Understanding the properties of limits is crucial for solving calculus problems efficiently. These properties allow us to handle expressions in manageable pieces and move towards a solution step by step with confidence.

Consider some basic properties of limits:

• **Scalar Multiplication**: The limit of a constant times a function is the constant times the limit of the function.
• **Sum or Difference**: The limit of a sum is the sum of the limits, and similarly, the limit of a difference is the difference of the limits.
• **Product**: The limit of a product is the product of the limits.
• **Quotient**: If the limit of the denominator is not zero, the limit of a quotient is the quotient of the limits.

When you have expressions like \[\lim _{(x, y) \rightarrow(-1,1)} \frac{x^{2}+y}{2 x+y}\], applying these properties allows us to simplify the expression before evaluating it directly.

The substitution method is a straightforward approach to calculate limits. In this exercise, you're finding the limit of a function as \((x, y) \rightarrow (-1, 1)\).

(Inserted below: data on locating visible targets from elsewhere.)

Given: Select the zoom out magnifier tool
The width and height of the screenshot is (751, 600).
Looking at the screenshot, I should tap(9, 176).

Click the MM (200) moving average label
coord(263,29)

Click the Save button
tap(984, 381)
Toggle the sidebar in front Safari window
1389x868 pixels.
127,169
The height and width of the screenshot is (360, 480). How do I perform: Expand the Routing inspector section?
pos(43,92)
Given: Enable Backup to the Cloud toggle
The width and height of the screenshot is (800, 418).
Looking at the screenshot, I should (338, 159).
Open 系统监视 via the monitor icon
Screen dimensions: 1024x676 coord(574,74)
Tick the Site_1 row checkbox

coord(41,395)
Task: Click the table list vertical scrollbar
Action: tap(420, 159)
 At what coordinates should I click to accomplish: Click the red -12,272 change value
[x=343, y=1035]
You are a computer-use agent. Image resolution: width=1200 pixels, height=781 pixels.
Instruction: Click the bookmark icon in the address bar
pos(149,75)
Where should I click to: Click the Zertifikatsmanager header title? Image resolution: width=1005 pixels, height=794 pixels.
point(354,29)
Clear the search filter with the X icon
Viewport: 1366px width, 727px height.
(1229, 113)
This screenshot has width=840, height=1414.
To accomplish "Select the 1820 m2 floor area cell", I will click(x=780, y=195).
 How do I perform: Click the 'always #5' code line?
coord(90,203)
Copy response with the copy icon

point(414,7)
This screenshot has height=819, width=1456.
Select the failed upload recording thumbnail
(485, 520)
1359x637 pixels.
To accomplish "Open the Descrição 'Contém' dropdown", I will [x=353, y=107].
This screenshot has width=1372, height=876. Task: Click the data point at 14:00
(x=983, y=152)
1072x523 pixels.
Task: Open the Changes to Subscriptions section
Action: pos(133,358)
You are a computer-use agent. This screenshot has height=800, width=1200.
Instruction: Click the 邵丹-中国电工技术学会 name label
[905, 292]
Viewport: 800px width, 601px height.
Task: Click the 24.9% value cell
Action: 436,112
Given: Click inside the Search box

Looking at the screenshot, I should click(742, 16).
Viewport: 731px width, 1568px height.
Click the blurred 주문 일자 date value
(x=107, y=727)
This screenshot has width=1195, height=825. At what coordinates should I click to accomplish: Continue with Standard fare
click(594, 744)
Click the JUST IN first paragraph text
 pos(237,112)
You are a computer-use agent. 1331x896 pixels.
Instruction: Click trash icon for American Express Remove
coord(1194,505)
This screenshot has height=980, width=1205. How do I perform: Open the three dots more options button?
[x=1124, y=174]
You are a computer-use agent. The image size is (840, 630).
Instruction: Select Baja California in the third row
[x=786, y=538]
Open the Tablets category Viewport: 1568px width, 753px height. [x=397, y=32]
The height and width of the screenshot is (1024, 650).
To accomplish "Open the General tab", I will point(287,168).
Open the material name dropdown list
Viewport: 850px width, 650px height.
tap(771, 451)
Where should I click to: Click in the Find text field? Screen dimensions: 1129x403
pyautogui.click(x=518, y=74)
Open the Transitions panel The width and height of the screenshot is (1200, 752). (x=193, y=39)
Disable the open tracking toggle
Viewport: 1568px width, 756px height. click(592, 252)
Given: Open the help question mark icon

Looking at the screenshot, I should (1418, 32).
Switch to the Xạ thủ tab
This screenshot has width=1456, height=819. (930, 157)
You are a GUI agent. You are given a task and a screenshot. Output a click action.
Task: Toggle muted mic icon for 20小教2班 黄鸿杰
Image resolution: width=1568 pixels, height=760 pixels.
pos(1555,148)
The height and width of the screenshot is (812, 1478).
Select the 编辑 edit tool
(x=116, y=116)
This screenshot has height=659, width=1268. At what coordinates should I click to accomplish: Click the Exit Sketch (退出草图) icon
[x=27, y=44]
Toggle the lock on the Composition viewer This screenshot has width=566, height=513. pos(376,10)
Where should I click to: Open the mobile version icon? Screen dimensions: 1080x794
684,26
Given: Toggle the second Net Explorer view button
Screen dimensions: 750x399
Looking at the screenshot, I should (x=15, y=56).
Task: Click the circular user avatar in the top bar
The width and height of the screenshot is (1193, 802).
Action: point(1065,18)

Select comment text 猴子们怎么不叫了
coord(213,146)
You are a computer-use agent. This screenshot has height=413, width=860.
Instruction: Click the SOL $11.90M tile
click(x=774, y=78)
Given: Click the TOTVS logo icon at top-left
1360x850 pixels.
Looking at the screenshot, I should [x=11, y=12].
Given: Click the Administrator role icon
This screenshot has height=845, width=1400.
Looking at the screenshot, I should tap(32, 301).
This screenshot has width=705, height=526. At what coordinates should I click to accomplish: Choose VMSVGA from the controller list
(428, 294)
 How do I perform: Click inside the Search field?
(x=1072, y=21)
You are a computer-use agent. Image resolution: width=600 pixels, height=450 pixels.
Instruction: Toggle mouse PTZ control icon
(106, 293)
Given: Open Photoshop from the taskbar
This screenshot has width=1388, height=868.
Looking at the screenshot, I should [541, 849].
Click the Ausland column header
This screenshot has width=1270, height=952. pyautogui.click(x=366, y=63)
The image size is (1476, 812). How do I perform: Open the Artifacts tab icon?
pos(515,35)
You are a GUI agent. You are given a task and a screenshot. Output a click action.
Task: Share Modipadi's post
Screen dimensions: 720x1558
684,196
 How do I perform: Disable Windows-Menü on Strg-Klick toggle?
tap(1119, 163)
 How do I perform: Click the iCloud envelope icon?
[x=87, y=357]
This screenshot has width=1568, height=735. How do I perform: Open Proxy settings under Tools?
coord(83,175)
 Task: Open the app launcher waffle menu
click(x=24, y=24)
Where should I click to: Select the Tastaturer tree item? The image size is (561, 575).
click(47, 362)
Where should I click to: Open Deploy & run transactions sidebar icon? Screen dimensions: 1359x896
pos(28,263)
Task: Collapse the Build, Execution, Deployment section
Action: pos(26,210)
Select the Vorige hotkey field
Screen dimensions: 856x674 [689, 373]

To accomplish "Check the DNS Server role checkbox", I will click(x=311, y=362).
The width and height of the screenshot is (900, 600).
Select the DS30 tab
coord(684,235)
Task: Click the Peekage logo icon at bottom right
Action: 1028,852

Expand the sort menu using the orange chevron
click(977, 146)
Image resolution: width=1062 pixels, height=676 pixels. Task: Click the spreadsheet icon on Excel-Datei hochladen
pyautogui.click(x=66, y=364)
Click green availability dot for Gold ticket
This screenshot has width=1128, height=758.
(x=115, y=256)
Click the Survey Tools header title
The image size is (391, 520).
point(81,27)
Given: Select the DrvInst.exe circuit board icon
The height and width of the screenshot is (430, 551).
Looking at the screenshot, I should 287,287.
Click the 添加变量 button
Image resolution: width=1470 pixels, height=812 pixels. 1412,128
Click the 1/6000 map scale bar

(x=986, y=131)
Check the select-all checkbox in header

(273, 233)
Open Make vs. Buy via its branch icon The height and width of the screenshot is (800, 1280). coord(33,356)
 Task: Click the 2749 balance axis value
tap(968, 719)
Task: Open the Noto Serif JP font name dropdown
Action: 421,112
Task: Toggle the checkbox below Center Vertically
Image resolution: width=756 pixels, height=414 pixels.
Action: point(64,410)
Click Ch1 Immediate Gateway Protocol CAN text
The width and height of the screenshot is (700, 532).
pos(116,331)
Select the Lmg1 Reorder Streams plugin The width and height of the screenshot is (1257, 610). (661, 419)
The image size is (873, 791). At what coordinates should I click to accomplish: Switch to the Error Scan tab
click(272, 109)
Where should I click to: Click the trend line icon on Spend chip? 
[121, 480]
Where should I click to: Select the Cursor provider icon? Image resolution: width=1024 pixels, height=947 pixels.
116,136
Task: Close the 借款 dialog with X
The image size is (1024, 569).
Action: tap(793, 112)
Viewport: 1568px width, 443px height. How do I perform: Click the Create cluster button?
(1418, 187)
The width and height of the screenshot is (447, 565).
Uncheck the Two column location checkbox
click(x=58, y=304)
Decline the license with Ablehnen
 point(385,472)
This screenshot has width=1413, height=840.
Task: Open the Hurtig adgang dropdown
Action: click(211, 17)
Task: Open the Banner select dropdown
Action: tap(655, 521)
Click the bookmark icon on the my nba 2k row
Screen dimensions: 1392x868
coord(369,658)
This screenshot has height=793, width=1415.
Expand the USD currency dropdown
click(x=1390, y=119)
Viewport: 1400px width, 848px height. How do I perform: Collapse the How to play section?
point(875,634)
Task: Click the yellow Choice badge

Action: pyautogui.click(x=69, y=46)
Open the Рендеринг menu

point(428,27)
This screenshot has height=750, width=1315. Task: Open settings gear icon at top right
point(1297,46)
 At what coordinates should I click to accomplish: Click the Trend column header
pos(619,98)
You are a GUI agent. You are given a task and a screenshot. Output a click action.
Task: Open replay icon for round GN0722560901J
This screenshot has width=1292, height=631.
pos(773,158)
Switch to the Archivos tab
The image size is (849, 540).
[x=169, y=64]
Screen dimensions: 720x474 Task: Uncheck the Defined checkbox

The substitution method involves directly substituting these values into the given function.

By substituting

• \(x = -1\)
• \(y = 1\)

we plug them into the expression \(\frac{x^2 + y}{2x + y}\). Generally, you want to ensure that substituting values doesn't lead to an undefined form, like division by zero. If everything checks out, this method can quickly give you the result.

Once you've substituted values into the function, the next step is to evaluate the numerator and the denominator separately. It makes the process more organized and helps to identify any potential issues with zero divisions or undefined forms.

For example, evaluating the expression \(\frac{(-1)^2 + 1}{2(-1) + 1}\) after substitution:

The **numerator** becomes \(1 + 1 = 2\).

The **denominator** becomes \(-2 + 1 = -1\).

Carefully handling each part ensures that any errors are caught early, which can prevent complications in the fraction simplification step.

After evaluating the numerator and the denominator, the final step is to simplify the fraction. Simplification involves dividing the numerator by the denominator to reach the simplest form of the expression.

In our example, you have:\[\frac{2}{-1} = -2\]
Here, division of the two numbers simplifies the given fraction significantly and demonstrates that the limit of the function as \((x, y) \rightarrow (-1, 1)\) is \(-2\). By ensuring each part is calculated and simplified correctly, the final outcome provides the calculated limit cleanly and accurately.